La forma de vida actual y la velocidad a la que vivimos nos hace perder la perspectiva de la prudencia. Hoy todos corremos con Alonso en su Ferrari o todos subimos los ochomiles desde la butaca del salón y eso provoca inconscientemente una pérdida de control de nuestras acciones.
Cada año se incrementa en número de accidentes y rescates en la montaña. Excursionistas adjetivados como domingueros, monitores aficionados al mando de grupos de niños o barranquistas inconscientes son algunos de quienes hinchan esta cifra. La mayoría de ellos evitables si se aplicase un poco de sentido común.

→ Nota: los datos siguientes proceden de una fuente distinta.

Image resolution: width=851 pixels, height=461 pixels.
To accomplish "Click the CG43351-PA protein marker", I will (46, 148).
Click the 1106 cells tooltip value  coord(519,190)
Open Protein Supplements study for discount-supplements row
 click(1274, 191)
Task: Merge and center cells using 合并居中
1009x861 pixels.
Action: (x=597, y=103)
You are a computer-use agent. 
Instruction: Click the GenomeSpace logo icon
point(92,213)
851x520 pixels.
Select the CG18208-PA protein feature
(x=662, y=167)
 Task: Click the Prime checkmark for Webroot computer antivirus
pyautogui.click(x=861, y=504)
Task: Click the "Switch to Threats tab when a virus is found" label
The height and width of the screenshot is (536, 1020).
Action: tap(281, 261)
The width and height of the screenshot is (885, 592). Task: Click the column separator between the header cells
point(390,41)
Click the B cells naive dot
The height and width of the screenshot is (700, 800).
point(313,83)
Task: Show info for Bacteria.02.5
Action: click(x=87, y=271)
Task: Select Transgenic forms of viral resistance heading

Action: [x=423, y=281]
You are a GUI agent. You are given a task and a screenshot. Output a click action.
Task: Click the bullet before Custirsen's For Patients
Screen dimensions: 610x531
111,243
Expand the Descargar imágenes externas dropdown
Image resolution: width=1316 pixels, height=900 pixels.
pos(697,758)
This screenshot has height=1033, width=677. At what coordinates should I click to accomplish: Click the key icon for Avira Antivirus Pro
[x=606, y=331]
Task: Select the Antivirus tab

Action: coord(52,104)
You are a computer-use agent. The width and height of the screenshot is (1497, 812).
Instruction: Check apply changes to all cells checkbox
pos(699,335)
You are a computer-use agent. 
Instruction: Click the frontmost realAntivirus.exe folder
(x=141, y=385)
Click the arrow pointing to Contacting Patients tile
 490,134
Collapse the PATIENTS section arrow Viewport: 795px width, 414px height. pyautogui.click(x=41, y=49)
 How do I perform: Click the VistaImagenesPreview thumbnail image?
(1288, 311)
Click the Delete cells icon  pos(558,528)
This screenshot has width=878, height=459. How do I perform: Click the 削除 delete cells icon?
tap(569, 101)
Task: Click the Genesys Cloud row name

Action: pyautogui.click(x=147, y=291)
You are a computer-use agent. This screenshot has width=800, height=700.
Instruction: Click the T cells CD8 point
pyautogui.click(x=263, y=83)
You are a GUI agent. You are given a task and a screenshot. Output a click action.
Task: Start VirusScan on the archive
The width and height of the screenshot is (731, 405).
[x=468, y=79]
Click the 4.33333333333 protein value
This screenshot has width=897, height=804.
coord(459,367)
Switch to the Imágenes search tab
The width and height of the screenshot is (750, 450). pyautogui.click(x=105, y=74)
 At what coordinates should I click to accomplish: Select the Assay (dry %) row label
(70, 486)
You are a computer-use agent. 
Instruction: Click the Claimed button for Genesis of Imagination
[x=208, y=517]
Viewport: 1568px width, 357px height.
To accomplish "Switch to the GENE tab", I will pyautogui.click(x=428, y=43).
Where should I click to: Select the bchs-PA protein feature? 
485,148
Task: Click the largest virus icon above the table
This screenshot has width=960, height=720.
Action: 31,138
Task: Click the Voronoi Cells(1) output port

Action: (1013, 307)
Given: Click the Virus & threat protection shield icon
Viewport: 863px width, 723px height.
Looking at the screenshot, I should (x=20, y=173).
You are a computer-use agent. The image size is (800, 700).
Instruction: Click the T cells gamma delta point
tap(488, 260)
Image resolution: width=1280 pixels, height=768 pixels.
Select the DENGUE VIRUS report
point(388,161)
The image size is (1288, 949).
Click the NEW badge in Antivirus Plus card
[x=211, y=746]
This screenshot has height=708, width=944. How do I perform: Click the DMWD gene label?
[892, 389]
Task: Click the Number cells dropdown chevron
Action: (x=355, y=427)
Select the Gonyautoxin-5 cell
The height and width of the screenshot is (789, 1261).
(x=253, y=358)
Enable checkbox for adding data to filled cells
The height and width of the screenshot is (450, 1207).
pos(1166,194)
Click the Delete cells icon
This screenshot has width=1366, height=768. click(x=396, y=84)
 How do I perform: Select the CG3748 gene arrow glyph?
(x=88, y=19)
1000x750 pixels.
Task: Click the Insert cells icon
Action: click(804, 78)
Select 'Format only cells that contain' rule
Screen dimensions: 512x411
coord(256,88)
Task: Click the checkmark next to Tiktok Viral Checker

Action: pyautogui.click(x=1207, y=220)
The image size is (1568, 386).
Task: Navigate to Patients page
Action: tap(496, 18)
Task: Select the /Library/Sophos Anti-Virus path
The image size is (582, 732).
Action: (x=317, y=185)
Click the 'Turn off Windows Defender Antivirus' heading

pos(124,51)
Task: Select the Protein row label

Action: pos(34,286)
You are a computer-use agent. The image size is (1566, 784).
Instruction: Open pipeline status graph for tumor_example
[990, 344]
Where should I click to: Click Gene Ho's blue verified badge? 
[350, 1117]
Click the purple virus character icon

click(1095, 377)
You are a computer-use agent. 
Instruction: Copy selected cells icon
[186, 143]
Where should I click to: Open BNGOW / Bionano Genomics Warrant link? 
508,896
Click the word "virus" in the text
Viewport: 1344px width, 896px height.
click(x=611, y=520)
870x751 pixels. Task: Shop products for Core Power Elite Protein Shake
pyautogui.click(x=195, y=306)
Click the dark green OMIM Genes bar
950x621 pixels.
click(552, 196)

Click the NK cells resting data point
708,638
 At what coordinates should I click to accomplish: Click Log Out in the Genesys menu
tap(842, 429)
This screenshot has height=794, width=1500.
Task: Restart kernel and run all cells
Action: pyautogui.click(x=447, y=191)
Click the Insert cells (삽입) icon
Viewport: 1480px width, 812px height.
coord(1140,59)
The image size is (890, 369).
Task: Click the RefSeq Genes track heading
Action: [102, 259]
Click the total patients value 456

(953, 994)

En España, este país que parece que todo aguanta pero que ya se acaba, los rescates imprudentes (la gran mayoría) salen gratis. Los accidentes de gentes de la montaña o montañeros avezados son escasos y en caso de haberlos siempre hay un seguro de accidentes detrás de ellos; seguros que suelen ser muy asequibles y que cubren todo tipo de contingencias (con poco más de 100 euros se puede recorrer el mundo). El debate sobre el cobro de estos auxilios a accidentados en zonas de montaña se acaba al pasar la frontera natural del Pirineo y se llega a Francia. Allí el rescate lo cubre un seguro de accidentes o lo pagas de tu bolsillo. Se calcula, grosso modo, que en España cada rescate suele costar al erario público más de 3.000 euros la hora. Hay asuntos de seguridad o de sanidad básica que deben ser indiscutiblemente gratuitos y universales pero hay otros, los caprichos, que deberían de estar más cotizados; bien por un seguro o bien por el pago de los costes.